-- ИСТОЧНИК --
________________________
Наряды по курсу проходили в более жестком режиме. В обязанности дневальных входило наведение порядка, охрана оружейной комнаты и исполнение поручений командиров. Уборщиц, как вы понимаете, не было. Всё начиналось после обеда, подготовка формы, потом обще училищный развод всех «бедолаг» на плацу, затем в шесть вечера три дневальных и дежурный приступали к службе. Прием передача дежурства иногда затягивался надолго, особенно если: между старым и новым дежурным были личные недосказанности в быту, наряд принимал товарищ со старшего курса, либо прежний состав службистов насолил старшине, который и убедил смену отнестись повнимательнее. Нередки были случаи, когда несчастный прежний дежурный старательно вылавливал из всевозможных тайников своих временных подчиненных и уговаривал-таки принять участие в наведении приемлемого порядка. В конечном итоге, в худшем случае к полуночи, процедуры заканчивались, и начиналось суточное веселье следующей четверки.  До отбоя в основном один стоял на входе, около оружейки, остальные чего-то суетились, без особой конкретики. Самое интересное происходило  после отбоя. Один дневальный шёл спать с 22.00 до 1.00, дежурный вставал на тумбочку, а у двоих несчастных наступал период «ада». Во-первых, надо было помыть большой коридор, метров 50 отвратительно желтого линолеума, называлось это «взлетная полоса». К ночи бесконечная лента была изрисована черными каблуками качественных армейских сапог и прочей мерзостью. Дневальные брали щетки, мыло, холодную воду в цинковых шайках, и вставали в красивую позу пьющего оленя, либо в некрасивую «раскоряку», что дела принципиально не меняет. На первом мрачном году службы мытье коридора занимало до трех часов! Руки и колени в мыле, штык-нож (который снимать нельзя) больно бьет по ногам и не видно ни конца, ни края мучениям! В последующие годы данная операция давалась гораздо легче и быстрее, мы умудрялись вылизывать линолеум минут за сорок. В этом видится мне две причины, первая это опыт и движения, доведенные до автоматизма, а второе, это естественное старение каблуков на сапогах, они уже так ярко не рисовали, но до этого было ещё очень далеко.
________________________
-- МАТЕРИАЛ --
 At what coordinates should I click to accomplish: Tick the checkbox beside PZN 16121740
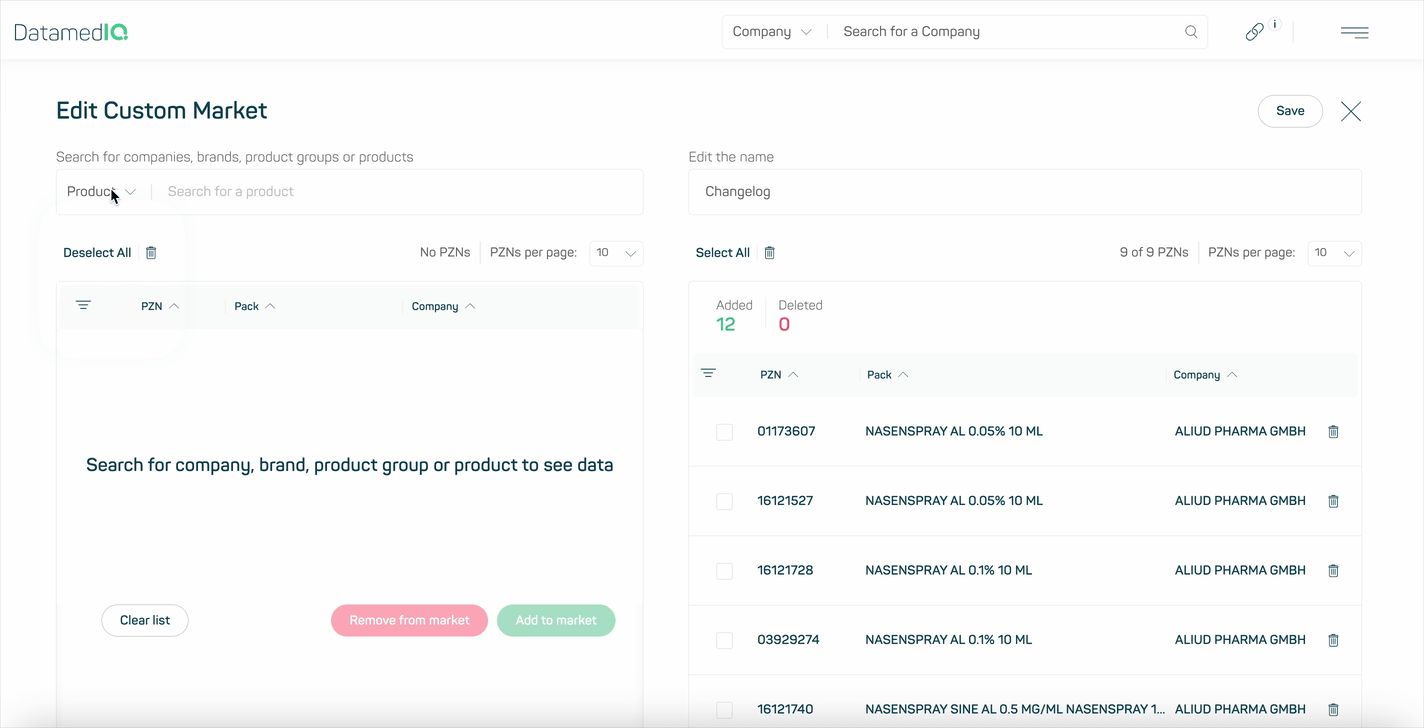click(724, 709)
________________________
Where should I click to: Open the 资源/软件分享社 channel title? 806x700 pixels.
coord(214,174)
________________________
-- ЗАДАНИЕ --
Выпишите из текста о нарядах по курсу все обязанности дневальных, которые в нём прямо названы.

-- ОТВЕТ --
- наведение порядка
- охрана оружейной комнаты
- исполнение поручений командиров